Oteé la lejanía por enésima vez.

Habíamos recibido un escueto mensaje, finalmente la figura de una patera se había revelado en el horizonte; avanzaba lentamente hacia la costa.

Un viento inesperado se adueñó de la playa, el mar se encabritó; el oleaje se empinaba, majestuoso, golpeando sin piedad la costa. Vi como el navío se ladeaba. Sin clemencia, la bravura del agua, lo cubrió. Se oyó un fuerte estruendo. En el fragor, las voces de los pasajeros quedaron mudas.

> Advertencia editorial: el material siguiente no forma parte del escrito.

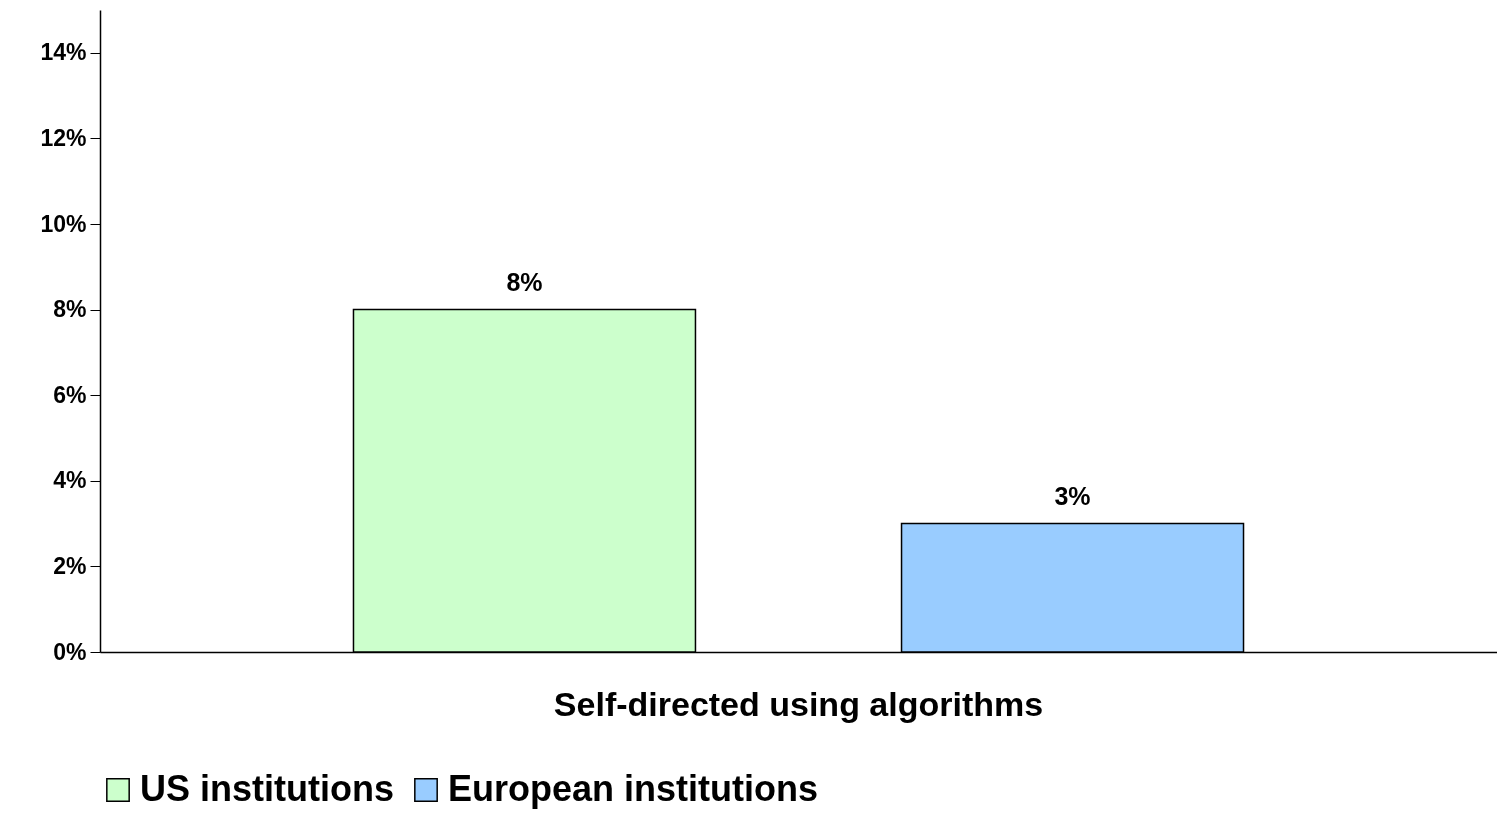 The image size is (1497, 813). Describe the element at coordinates (64, 138) in the screenshot. I see `y-tick-label: 12%` at that location.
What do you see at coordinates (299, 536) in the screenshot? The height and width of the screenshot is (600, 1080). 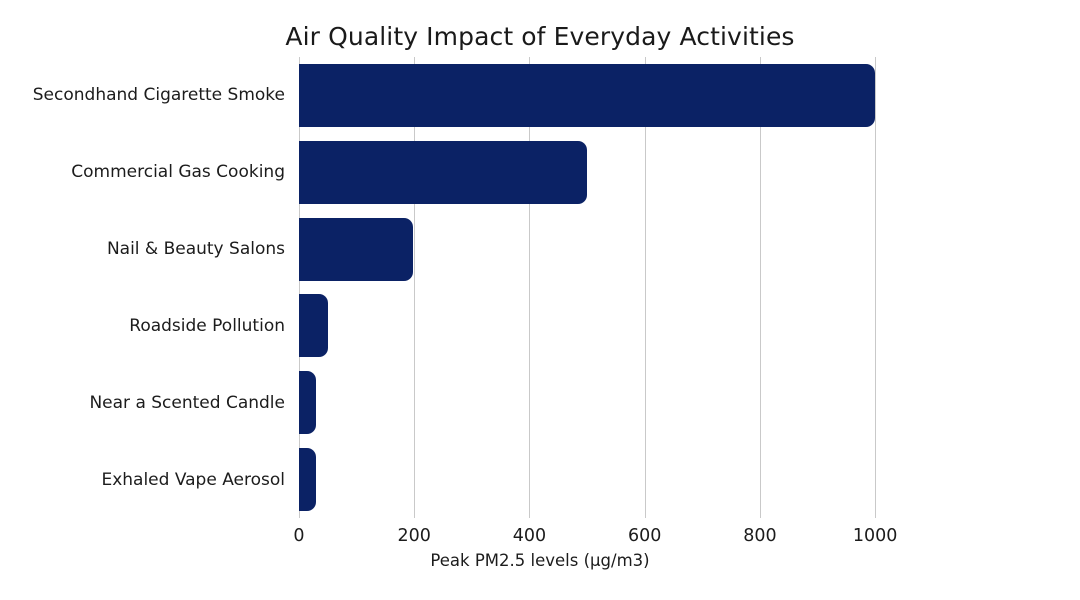 I see `x-axis-tick-label: 0` at bounding box center [299, 536].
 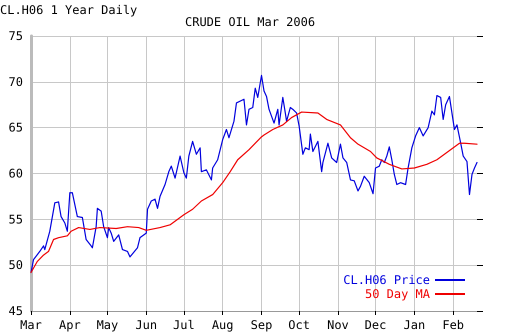 What do you see at coordinates (184, 325) in the screenshot?
I see `x-tick-label: Jul` at bounding box center [184, 325].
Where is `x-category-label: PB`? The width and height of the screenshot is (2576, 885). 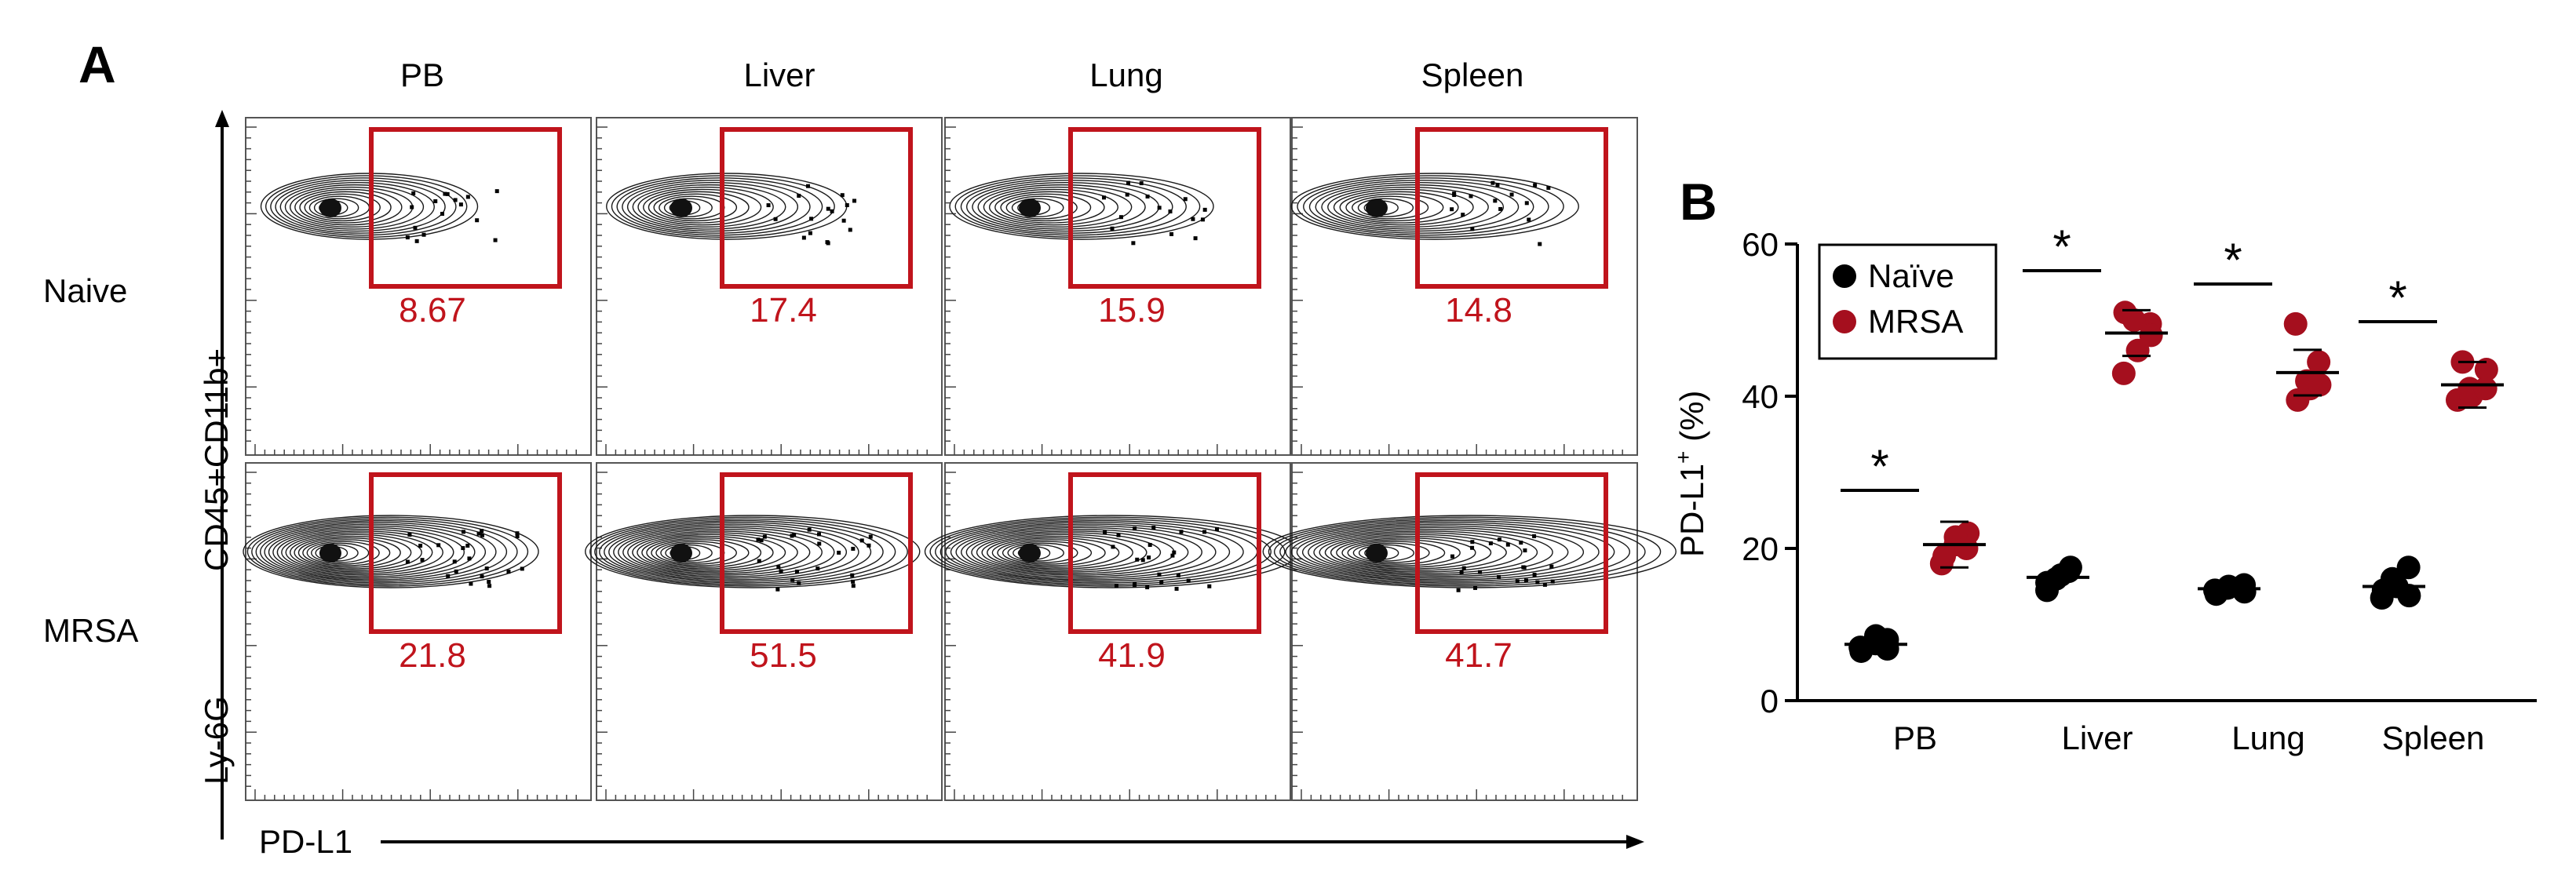
x-category-label: PB is located at coordinates (1915, 737).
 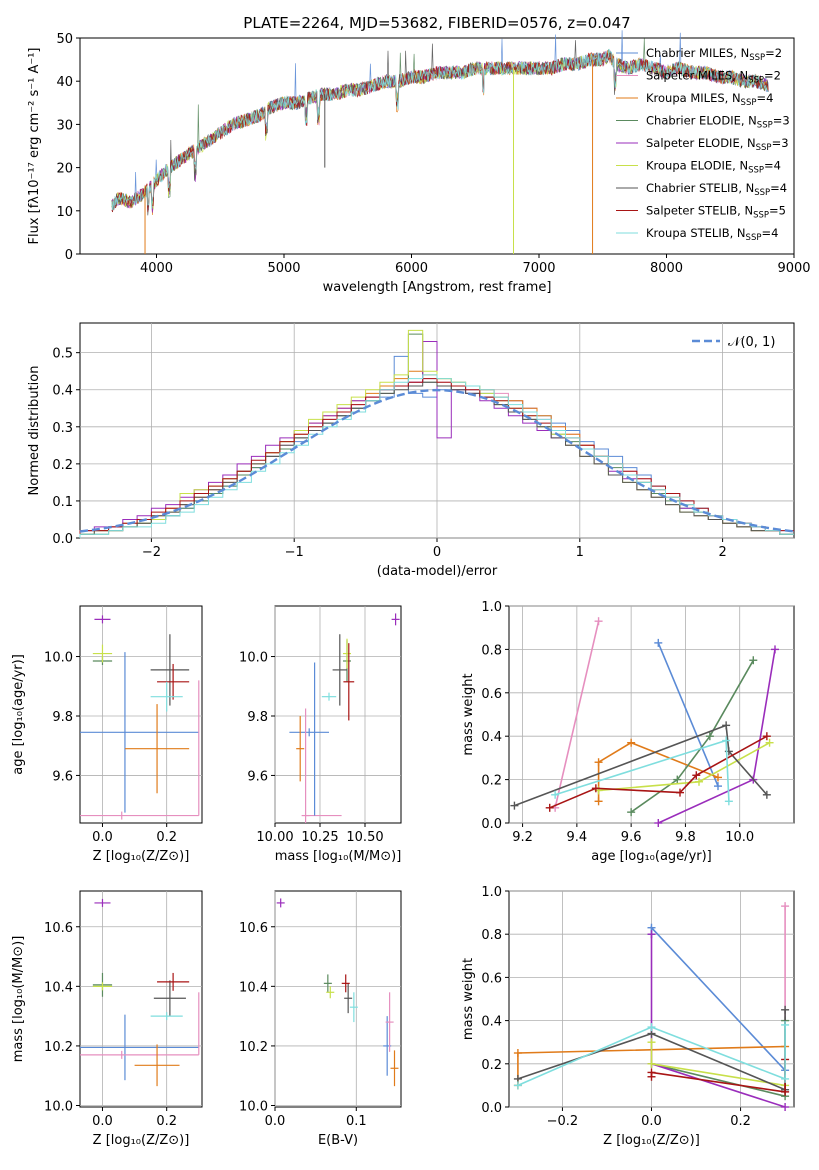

Mi sentimiento de cariño hacia él era auténtico. Me acongojó verlo en aquel estado vegetativo. Le acaricié suavemente las mejillas, le tomé delicadamente las manos, (eran unas manos de adolescente, casi un niño) y las retuve entre las mías. Intenté hablarle, pero de mi boca no surgían las palabras, se agrupaban en mi garganta y mi rabia impedían que fueran pronunciadas, quizás era mejor que se quedaran en el trayecto. No eran palabras de consuelo, eran reproches hacia mí misma por no saber cómo hacer frente y plantear un cambio en aquella situación. No albergaba esperanzas y la realidad me sacudía sin piedad. Éramos unos auténticos desconocidos, pero nos unía un lazo de fraternidad. La obviedad se hizo latente y exploté en un llanto incontrolable.

Recogimos su cuerpo inerte y le dimos sepultura lejos de su país de origen.